DATA FOR THE TASK —
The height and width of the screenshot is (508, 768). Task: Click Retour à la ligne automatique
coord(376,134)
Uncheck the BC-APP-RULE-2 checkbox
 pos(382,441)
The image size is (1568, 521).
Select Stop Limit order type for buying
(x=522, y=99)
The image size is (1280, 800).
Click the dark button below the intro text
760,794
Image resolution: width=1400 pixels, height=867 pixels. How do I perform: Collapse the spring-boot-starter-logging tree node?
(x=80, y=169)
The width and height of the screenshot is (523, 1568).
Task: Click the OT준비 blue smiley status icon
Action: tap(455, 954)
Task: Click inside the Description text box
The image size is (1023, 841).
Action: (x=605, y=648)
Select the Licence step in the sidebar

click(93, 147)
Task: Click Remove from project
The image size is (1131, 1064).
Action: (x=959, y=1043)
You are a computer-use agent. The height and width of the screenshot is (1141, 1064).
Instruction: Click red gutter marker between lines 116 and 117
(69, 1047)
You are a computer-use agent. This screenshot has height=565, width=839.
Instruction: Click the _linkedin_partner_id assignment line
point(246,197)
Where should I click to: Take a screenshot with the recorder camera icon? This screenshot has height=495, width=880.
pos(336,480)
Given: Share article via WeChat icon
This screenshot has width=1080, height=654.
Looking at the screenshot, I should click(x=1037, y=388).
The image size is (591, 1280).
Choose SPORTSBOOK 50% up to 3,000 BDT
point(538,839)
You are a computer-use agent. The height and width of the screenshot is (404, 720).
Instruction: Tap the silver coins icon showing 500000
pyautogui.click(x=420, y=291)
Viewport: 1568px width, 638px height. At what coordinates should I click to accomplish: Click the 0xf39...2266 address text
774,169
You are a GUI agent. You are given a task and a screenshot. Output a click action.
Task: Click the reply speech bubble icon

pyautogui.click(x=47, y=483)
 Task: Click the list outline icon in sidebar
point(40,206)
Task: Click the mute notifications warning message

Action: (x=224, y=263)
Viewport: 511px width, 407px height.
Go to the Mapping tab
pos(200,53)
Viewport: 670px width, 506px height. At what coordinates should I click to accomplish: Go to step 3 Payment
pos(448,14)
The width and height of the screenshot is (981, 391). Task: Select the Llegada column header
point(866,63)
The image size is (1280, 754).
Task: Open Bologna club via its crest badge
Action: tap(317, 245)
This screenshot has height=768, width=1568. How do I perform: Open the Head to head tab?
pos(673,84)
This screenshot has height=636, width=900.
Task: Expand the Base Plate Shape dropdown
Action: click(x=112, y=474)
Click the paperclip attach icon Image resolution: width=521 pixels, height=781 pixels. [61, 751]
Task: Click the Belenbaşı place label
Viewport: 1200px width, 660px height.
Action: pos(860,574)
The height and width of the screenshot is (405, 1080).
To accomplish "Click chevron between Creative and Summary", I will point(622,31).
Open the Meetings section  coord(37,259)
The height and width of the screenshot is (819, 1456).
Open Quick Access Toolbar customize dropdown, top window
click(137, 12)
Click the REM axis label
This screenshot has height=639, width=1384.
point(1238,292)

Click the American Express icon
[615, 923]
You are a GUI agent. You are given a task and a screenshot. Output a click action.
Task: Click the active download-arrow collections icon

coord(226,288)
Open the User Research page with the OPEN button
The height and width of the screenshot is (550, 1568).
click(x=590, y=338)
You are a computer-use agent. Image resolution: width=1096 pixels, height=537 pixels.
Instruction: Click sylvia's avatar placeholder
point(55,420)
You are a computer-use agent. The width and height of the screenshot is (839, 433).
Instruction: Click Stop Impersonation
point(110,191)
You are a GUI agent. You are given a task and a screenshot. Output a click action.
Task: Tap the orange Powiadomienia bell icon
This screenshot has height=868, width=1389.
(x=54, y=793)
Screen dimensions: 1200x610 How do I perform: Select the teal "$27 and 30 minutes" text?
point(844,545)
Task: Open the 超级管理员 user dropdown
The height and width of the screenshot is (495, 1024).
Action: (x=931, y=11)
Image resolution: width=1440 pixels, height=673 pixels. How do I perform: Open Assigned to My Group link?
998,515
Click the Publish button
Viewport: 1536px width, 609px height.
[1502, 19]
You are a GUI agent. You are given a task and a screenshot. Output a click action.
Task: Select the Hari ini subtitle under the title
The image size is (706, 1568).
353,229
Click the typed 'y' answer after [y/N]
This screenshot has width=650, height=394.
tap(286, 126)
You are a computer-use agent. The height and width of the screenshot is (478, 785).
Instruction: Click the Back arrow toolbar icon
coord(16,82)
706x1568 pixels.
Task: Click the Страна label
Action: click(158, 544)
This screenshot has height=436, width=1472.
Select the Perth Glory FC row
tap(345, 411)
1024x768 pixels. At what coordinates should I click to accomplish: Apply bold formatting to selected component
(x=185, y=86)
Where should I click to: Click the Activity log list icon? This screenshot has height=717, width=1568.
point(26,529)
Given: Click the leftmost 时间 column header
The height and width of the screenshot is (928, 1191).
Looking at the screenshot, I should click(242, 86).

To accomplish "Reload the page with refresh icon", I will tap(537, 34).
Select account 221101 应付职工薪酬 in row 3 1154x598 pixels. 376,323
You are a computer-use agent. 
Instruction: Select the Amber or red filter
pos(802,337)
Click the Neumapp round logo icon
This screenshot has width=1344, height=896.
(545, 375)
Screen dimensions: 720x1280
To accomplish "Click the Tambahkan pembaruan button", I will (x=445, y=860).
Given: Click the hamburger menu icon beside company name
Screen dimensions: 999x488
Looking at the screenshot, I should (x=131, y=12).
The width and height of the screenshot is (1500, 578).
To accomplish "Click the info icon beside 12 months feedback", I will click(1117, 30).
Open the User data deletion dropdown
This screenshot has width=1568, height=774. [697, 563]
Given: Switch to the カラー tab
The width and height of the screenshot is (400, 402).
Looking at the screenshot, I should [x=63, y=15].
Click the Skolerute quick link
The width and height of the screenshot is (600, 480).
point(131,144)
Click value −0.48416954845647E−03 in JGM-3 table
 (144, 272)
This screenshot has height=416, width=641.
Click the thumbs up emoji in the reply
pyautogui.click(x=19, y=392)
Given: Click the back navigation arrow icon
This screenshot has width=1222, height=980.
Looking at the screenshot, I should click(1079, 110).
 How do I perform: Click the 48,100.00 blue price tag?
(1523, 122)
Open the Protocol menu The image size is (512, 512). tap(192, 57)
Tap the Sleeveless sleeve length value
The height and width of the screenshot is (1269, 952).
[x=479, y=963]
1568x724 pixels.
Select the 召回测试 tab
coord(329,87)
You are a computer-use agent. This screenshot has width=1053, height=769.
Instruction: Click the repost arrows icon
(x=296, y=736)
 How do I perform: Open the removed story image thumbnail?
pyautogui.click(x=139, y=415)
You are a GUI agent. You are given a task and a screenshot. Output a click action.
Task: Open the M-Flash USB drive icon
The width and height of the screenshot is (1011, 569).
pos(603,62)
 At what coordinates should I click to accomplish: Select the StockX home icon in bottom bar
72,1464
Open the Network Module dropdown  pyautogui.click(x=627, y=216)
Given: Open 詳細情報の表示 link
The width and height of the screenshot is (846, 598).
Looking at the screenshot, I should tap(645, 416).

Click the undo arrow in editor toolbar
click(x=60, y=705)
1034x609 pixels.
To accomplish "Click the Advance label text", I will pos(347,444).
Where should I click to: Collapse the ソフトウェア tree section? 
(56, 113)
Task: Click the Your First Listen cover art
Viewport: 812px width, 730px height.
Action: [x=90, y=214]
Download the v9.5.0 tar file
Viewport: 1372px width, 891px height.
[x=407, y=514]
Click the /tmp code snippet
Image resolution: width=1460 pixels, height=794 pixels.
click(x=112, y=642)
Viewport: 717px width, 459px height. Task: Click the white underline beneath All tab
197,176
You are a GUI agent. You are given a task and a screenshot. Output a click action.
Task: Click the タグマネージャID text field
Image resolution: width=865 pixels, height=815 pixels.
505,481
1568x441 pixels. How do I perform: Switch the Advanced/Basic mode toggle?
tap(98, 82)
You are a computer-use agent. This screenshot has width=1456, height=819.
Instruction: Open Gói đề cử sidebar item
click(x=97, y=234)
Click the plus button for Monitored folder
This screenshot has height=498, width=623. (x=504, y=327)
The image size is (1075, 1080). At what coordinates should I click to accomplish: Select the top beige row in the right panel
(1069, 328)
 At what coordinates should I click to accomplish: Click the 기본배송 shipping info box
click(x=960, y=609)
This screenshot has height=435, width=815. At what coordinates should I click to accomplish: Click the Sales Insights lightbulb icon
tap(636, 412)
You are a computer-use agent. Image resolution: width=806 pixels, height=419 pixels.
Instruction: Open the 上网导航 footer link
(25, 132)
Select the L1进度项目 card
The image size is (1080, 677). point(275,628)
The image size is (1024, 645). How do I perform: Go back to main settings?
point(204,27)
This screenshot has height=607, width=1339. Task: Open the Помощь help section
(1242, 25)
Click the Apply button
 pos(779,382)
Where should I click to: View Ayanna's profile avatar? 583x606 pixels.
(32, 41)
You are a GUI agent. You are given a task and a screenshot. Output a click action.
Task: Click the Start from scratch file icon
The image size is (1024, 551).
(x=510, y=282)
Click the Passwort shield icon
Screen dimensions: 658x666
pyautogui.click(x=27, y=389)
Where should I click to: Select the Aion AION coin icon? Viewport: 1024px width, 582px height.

SET EXERCISE — Copy every line from the entries above that contains the string "between", treating uppercase and lowercase as different.

ANSWER BELOW —
Instruction: Click red gutter marker between lines 116 and 117
To accomplish "Click chevron between Creative and Summary", I will point(622,31).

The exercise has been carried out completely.